Challenges:
1. List every option described under the "Miscellaneous" heading of the sgfinfo documentation.
2. From the sgfinfo documentation, reproduce word for word the part that opens with the words containing "Print Dyer-type signature." and closes with "White stones captured.".
3. Answer these from the sgfinfo documentation, one answer per line with matching letters:
(a) What does the -k option report?
(b) What symbol expresses "the same" when a reference file is used?
(c) With -E, what exit status is set if no file was found?

____ Given text

Print Dyer-type signature. Here -DsA is equivalent to -Ds20,40,60, and -DsB to -Ds31,51,71. Their concatenation is given by -DsC.
-Dn21,32,41,52,61,72, -DnC, ...
Print normalized Dyer-type signature, that is the smallest of the eight Dyer signatures obtained by rotating and/or reflecting the board.
-k
Report the first time a given pattern occurs.
-Bcapt
Report the number of Black stones captured.
-Wcapt
Report the number of White stones captured.
-capt
Equivalent to -Bcapt -Wcapt.
-prop
Print all property labels (only) that occur in the file.
-propXY
Print the value of property XY. (E.g. -propRE for the result, -propKM for the komi, -propDT for the date.) The additional option -replacenl will replace newlines by spaces in this output, so that a property value is reported on a single line. Only the first occurrence of XY is considered.
-rprop, -rpropXY
Idem, but for root properties (properties in the root node) only.
-nrprop, -nrpropXY
Idem, but for non-root properties only.
--XY
Synonym of -propXY.
-winner, -loser
Print the name of the winner (loser), if any. Nothing is printed in case of insufficient information or jigo.

Operations

(for -md5, -can, -M, -s*, -pat=)
-truncN, -trunc-N
Truncate to N moves, resp. remove the final N moves.
-rotN
Rotate left over N times 90 degrees. (N=0,1,2,3)
-traN
Apply transformation N (N=0,1,...,7), one of the 8 symmetries of the board. Here -rotM = -traN with N=2M. See also sgftf.

Reference file

Instead of specifying the date or the md5 signature (etc.), one can give a reference file F and ask for "the same as in F". The file F is specified using -ref F. The syntax for "the same" is @. Thus,
% sgfinfo -ref thisfile -DsA=@ -DsB=@ *.sgf
will find all games in the current directory with the same Dyer signature as thisfile.

Miscellaneous

-E
Set exit status of the program to 0 (true) if precisely one file was found that matched the requirements, to -1 if no file was found, to 1 if several files were found. Normally, the exit status is 0 when all was OK, and nonzero in case of a problem.
-b
Bare output: print values all on a single line, without labels. This is now the default.
+b
Multiline output: print values one per line, with labels.
-nf
No filename. Suppress printing the filenames (when other output was requested).

________
____ Given records

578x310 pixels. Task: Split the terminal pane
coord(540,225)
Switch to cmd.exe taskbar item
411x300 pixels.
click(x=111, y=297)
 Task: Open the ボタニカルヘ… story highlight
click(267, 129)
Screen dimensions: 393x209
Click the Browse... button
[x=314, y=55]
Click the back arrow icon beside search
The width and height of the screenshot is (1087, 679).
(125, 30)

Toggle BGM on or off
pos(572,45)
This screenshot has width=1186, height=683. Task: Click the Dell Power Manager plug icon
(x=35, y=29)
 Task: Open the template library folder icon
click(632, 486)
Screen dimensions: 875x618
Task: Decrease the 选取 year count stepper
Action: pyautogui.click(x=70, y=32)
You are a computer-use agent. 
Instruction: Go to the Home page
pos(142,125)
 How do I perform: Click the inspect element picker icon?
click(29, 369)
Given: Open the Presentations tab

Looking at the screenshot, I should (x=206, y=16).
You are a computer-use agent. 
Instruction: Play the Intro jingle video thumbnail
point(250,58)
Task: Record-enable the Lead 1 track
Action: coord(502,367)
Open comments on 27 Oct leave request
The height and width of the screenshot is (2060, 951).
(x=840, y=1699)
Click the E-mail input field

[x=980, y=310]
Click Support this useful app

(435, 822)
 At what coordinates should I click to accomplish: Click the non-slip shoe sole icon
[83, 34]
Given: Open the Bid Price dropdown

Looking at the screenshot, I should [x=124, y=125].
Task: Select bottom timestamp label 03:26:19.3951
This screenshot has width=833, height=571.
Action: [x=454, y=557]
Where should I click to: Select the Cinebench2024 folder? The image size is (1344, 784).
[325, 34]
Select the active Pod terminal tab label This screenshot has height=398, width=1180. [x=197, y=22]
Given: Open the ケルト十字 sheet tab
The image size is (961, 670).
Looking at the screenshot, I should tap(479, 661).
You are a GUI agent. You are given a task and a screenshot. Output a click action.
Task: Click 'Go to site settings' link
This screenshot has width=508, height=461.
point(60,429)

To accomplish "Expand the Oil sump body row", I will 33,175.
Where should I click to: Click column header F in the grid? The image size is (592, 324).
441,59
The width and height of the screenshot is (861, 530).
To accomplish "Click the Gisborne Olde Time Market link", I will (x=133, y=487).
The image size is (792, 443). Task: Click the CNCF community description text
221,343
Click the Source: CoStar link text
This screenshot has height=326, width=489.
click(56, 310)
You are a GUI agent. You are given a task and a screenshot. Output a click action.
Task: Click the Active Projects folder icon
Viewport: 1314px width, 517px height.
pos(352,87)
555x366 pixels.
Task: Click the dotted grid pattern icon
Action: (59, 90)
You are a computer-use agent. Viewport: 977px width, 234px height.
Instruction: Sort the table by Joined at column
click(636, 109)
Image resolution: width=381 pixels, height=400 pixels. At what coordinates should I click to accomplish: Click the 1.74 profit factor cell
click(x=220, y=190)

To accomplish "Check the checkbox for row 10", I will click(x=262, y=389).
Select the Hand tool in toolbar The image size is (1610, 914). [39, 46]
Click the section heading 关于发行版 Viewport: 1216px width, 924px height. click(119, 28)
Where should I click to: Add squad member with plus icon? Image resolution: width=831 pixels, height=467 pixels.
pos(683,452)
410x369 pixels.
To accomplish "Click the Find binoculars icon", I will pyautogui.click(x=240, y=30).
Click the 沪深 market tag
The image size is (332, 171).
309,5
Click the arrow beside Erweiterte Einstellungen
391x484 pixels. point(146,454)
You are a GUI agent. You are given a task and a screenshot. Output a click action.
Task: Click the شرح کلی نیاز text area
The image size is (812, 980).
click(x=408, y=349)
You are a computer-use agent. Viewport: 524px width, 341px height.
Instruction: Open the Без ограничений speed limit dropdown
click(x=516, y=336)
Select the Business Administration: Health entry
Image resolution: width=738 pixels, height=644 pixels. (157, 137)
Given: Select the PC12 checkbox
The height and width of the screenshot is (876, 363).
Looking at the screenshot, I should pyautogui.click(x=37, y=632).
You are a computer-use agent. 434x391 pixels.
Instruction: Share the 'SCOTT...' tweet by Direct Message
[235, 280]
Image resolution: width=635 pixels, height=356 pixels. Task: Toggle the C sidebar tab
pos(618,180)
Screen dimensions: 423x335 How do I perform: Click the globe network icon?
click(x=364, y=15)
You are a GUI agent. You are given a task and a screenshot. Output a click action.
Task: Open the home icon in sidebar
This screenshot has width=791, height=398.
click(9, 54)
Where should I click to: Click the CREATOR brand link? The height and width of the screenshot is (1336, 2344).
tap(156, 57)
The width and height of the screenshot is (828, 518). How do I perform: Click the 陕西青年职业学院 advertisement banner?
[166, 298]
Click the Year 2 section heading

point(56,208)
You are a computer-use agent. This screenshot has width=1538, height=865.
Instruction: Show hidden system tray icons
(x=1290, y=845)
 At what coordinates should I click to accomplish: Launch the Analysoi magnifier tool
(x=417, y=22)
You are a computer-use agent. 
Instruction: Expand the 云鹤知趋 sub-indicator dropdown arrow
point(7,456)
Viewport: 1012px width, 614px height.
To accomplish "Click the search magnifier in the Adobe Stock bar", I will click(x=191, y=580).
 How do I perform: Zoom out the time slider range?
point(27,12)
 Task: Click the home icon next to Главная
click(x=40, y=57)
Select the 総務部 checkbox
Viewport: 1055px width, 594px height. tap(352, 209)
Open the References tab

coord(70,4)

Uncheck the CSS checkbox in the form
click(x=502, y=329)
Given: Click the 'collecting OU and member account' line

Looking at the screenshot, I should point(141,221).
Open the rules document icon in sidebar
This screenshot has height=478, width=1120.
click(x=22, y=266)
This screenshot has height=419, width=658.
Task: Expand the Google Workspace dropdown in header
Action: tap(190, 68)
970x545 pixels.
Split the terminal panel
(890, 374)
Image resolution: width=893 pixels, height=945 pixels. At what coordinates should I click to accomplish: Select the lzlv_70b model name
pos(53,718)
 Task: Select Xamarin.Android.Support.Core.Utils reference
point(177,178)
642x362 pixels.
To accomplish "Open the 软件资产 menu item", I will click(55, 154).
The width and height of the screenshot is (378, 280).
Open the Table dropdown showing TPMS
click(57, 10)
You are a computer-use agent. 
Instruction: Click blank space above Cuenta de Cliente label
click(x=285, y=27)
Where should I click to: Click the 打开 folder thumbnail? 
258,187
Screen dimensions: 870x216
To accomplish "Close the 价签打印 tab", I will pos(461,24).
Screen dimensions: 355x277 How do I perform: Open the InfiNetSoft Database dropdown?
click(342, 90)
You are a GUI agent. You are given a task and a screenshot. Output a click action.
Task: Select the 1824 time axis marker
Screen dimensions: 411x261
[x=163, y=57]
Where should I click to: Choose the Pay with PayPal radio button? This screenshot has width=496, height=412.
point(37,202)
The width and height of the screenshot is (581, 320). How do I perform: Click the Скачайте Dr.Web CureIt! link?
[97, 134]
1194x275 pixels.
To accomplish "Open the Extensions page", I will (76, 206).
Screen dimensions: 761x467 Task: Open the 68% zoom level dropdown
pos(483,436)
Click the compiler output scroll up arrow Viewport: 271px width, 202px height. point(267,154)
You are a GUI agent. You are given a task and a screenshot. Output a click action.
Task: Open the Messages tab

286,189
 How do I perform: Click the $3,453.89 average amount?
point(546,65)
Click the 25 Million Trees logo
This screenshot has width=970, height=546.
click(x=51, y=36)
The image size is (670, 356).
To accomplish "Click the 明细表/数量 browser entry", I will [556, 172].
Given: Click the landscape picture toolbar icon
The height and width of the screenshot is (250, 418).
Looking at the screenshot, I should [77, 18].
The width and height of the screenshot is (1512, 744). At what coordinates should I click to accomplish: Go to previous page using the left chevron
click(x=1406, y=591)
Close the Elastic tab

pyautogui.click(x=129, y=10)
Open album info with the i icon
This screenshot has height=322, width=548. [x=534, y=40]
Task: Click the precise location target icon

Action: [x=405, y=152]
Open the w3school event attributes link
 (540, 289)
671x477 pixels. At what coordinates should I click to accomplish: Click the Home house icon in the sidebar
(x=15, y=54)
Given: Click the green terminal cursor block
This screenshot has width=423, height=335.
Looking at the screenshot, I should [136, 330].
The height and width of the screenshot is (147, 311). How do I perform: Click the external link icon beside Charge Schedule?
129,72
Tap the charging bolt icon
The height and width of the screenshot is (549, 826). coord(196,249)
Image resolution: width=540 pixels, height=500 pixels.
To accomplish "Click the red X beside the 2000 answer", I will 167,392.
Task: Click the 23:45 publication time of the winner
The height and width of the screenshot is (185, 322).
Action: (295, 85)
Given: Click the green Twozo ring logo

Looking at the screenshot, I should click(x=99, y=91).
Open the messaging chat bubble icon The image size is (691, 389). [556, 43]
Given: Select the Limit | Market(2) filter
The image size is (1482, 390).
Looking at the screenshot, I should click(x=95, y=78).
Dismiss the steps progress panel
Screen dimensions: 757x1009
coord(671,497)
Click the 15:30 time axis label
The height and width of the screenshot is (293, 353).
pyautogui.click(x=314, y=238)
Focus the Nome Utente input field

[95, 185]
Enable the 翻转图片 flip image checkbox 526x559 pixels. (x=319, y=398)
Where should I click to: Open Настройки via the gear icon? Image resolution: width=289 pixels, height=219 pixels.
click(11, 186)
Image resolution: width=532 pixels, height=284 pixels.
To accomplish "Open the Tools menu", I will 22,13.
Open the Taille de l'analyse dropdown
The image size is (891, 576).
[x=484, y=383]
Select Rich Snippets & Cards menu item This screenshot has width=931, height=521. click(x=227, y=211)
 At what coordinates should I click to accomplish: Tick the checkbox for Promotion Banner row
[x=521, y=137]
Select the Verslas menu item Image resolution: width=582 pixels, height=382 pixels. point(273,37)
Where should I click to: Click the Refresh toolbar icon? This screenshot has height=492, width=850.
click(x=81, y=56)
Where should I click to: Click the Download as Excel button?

________

Solutions to the tasks:
1. -E, -b, +b, -nf

2.
Print Dyer-type signature. Here -DsA is equivalent to -Ds20,40,60, and -DsB to -Ds31,51,71. Their concatenation is given by -DsC.
-Dn21,32,41,52,61,72, -DnC, ...
Print normalized Dyer-type signature, that is the smallest of the eight Dyer signatures obtained by rotating and/or reflecting the board.
-k
Report the first time a given pattern occurs.
-Bcapt
Report the number of Black stones captured.
-Wcapt
Report the number of White stones captured.

3.
(a) The first time a given pattern occurs.
(b) @
(c) -1